• YOUR TASK
Copy every line of the data that includes the string "agent".

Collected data
━━━━━━
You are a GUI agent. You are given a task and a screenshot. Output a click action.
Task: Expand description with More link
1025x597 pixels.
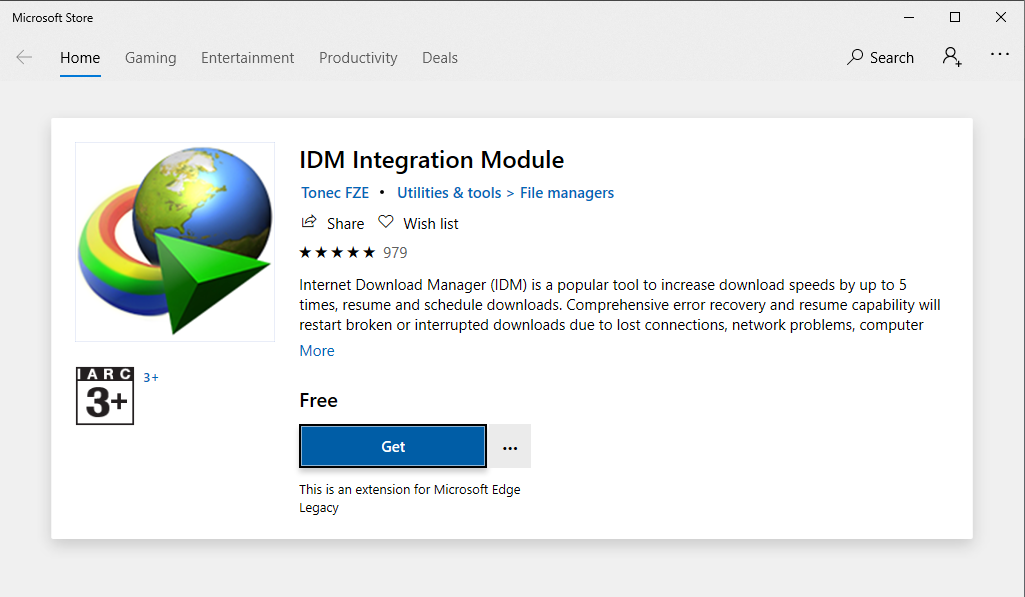pyautogui.click(x=317, y=351)
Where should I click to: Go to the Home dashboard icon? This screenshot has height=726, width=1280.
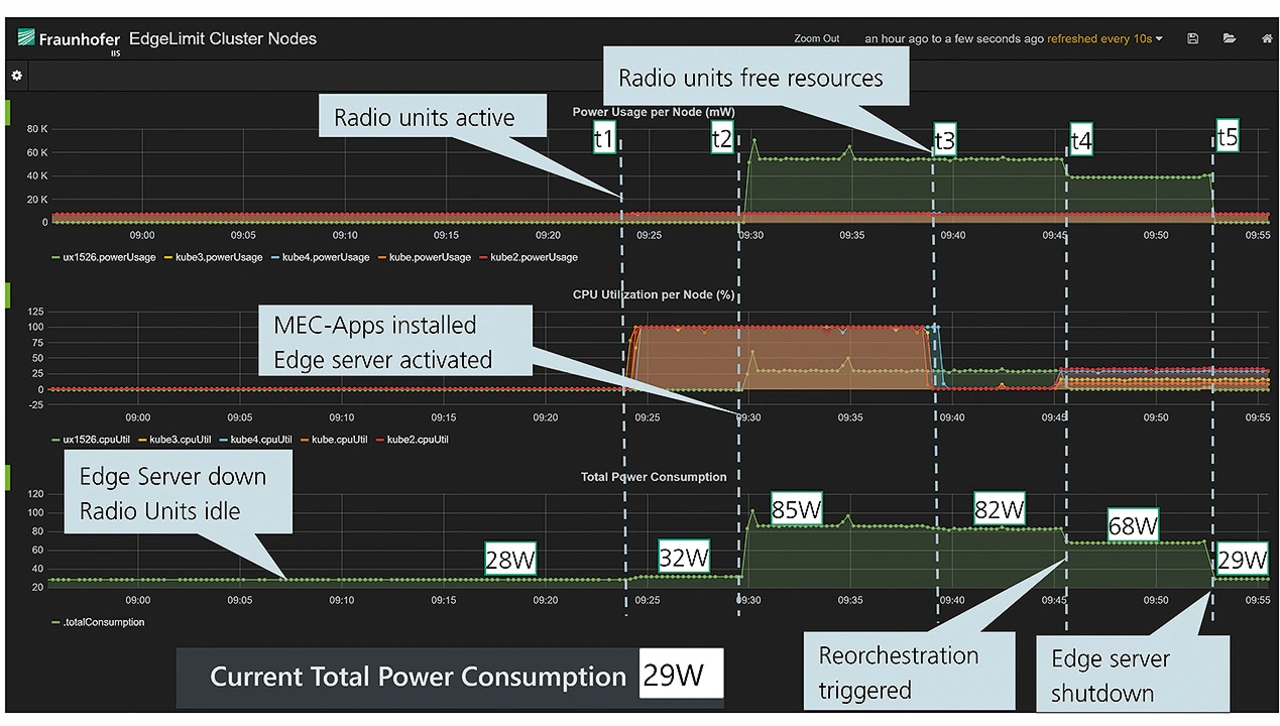point(1268,39)
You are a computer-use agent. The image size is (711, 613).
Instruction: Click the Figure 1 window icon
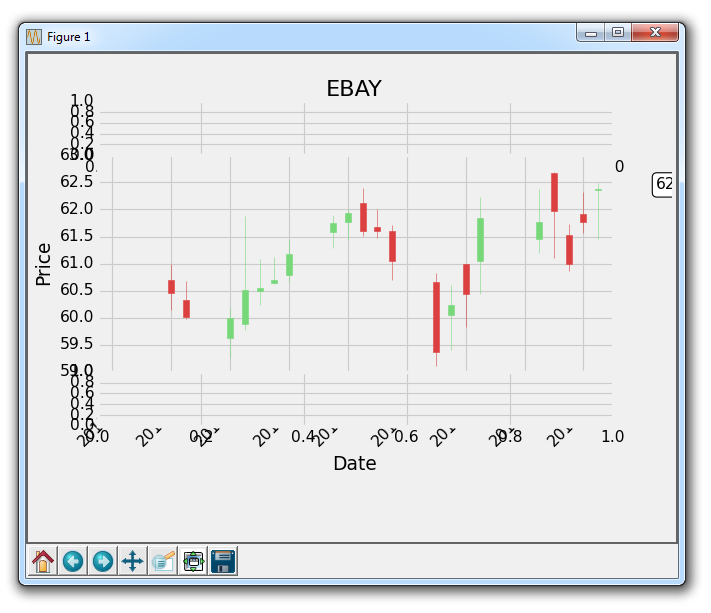coord(34,36)
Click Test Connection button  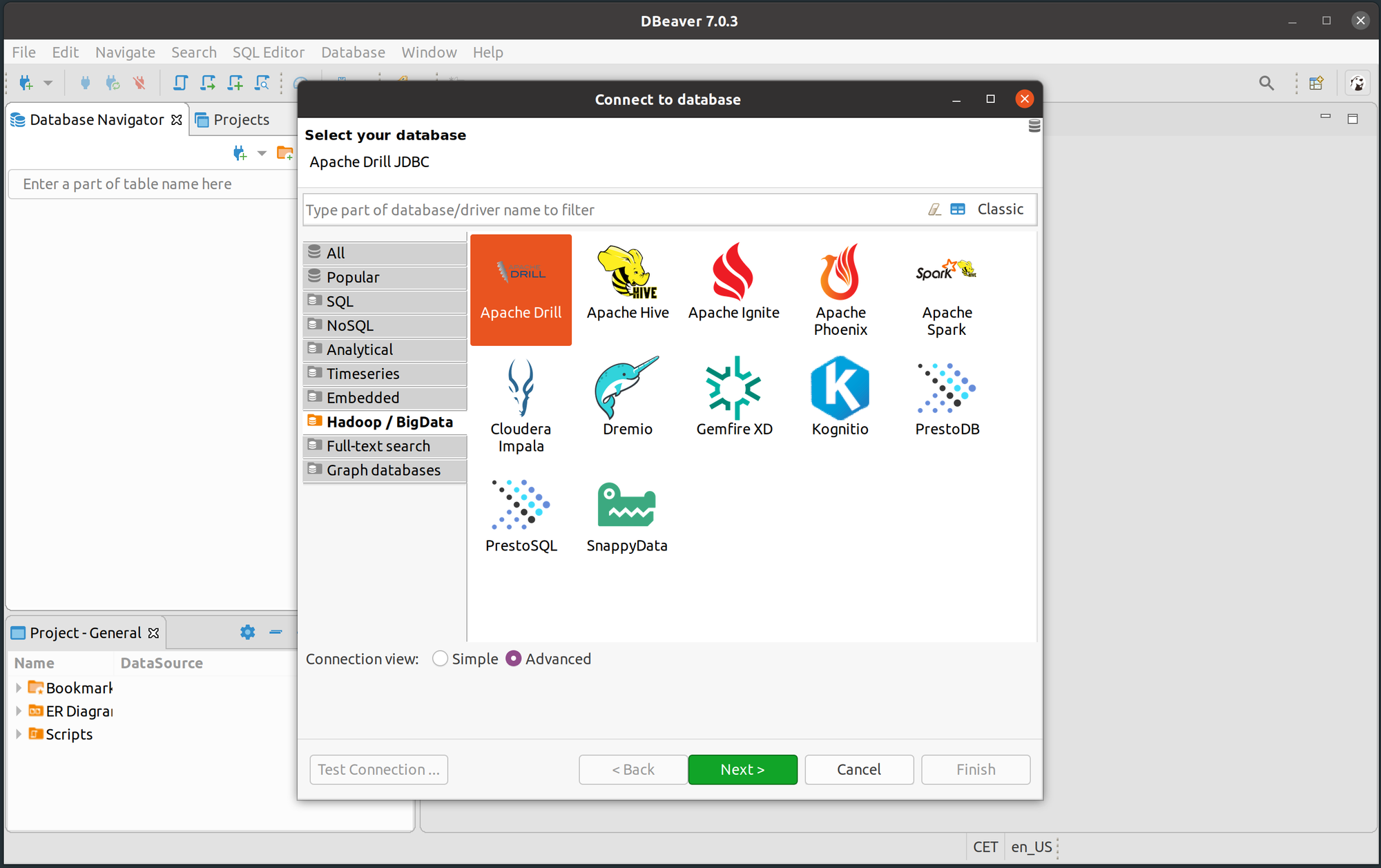coord(379,769)
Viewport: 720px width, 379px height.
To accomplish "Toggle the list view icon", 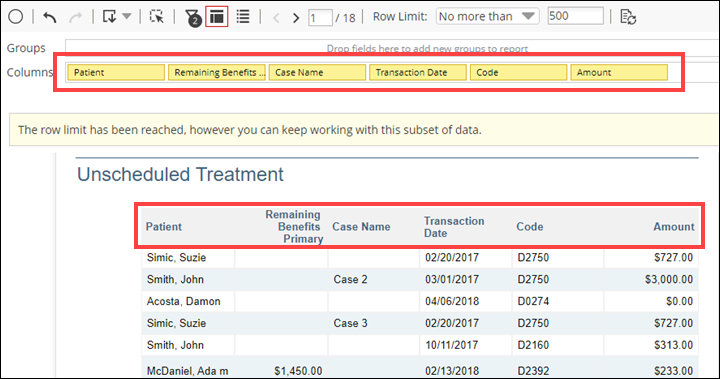I will pos(243,17).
━━━━━━
• REPLY TO THE EXERCISE
You are a GUI agent. You are given a task and a screenshot. Output a click action.
You are a computer-use agent. The image size is (711, 613).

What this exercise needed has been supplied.